AIG Bonuses Aren't the Real Problem

Washington Matters

AIG Bonuses Aren't the Real Problem

OK, can we all breathe deeply into a paper bag and settle down a little? Yes, the bonuses paid to AIG employees -- many of whom helped drive our economy into a ditch -- are distressing. But let's face it -- there are a lot bigger things to be livid about, plenty of other culprits and there are bound to be more outrages coming down the pike. Can we concentrate more on fixing the problems and preventing additional damage?

Let's start with AIG -- not the bonuses, but the underlying problem that prompted the bailout and how it is being handled.

Among the financial instruments that blew up and would have taken AIG down had the government not stepped in were credit default swaps, which amount to insurance that banks and investment houses could buy to protect them if the debt they owned went into default. Many of those default swaps were bought to protect bundles of mortgage-based securities that began tanking when the housing bubble burst. Under pressure from Congress and others, AIG released the names of some of the owners of those swaps -- giants such as Goldman Sachs and the Germany Deutsche Bank -- and the amounts they were reimbursed with bailout funds, which was about $24.5 billion.

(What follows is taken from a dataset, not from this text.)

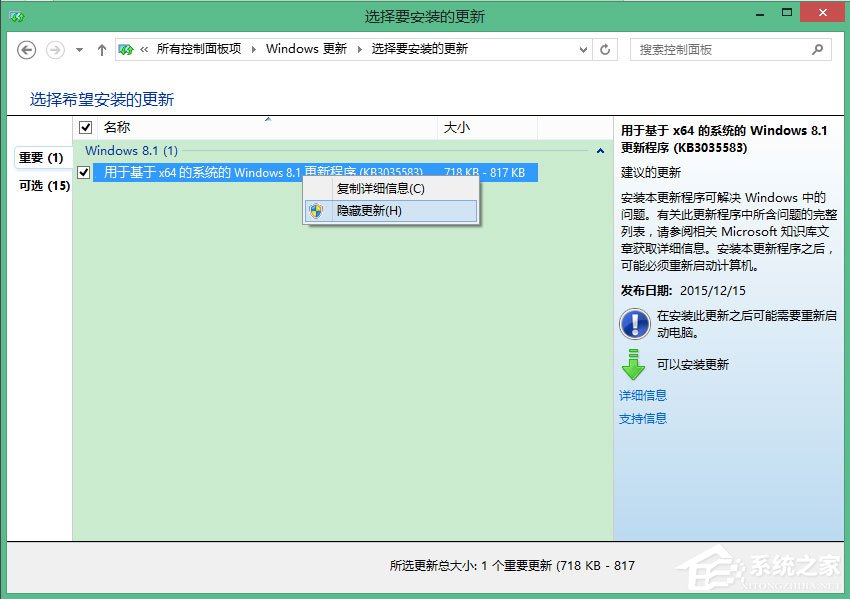Refresh the update list
Image resolution: width=850 pixels, height=599 pixels.
point(605,49)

But, as spelled out by New York Times financial columnist Gretchen Morgenson, here's the infuriating twist: Those banks got 100 cents on the dollar for the swaps -- as though the debt was a complete wipeout -- even though many of them did not go into default. And what's more, the banks still own the original investments that the swaps protected. Now, a legitimate argument can be made that those banks were in serious danger because once AIG was on the brink of insolvency, they would have had to cover those debts -- which could have considerably worsened the credit crisis. However, Morgenson argues out that the Federal Reserve -- which is handling the bailout and also is supposed to be finding ways to save the taxpayer as much money as possible -- could have struck a far tougher bargain instead of handing the banks a windfall.

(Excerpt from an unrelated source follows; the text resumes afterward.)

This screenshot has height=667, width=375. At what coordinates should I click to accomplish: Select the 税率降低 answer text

Now, let's turn to Congress. Not since a federal appeals court ruled in 2002 that the words "under God" in the Pledge of Allegiance were unconstitutional and the Senate voted unanimously just hours after the decision was announced to condemn the ruling has Washington seen a rush to legislate like the efforts to reclaim the AIG bonuses with a special tax. There are no easier votes than bravely standing behind God or taking on a bully who took candy away from some skinny kid.

It's hard to blame Congress for getting in high dudgeon in front of cameras over such low hanging fruit -- but it's a little hard to take when they were at least partly at fault and when far bigger outrages are taking place right under their noses. First, the bonuses were exempted by legislation it wrote and approved -- and if it didn't know it at the time, then that shines a pretty big light on just how tainted the sausage can be when the sausage makers rush. Second, when virtually every member of Congress was wagging fingers of disgust over the bonuses during a questioning of AIG chief Edward Liddy and saying essentially the same thing, where was the outrage -- and more importantly the questions and insistence on transparency -- over the default swaps. The cash at stake in that little soaking of the taxpayer is roughly 140 times bigger than the $165 million in bonuses.

Finally, let's look at the administration. All the chest beating and arguing with Jay Leno in the world by President Obama doesn't make up for the fact that multiple hands -- and mouths -- had no idea what the others were doing. Yes, it's a very young administration. And yes, calls for Treasury Secretary Tim Geithner's head are far too hysterical and premature. After all, this is team that was dropped into this whirlwind only two months ago. But mistakes that might be minor or overlooked under normal circumstances can exacerbate a global crisis. Obama and his lieutenants need to act accordingly -- acting more quickly to douse the flames of flare-ups like these and keeping their main attention on fixing the bigger problems crippling the economy.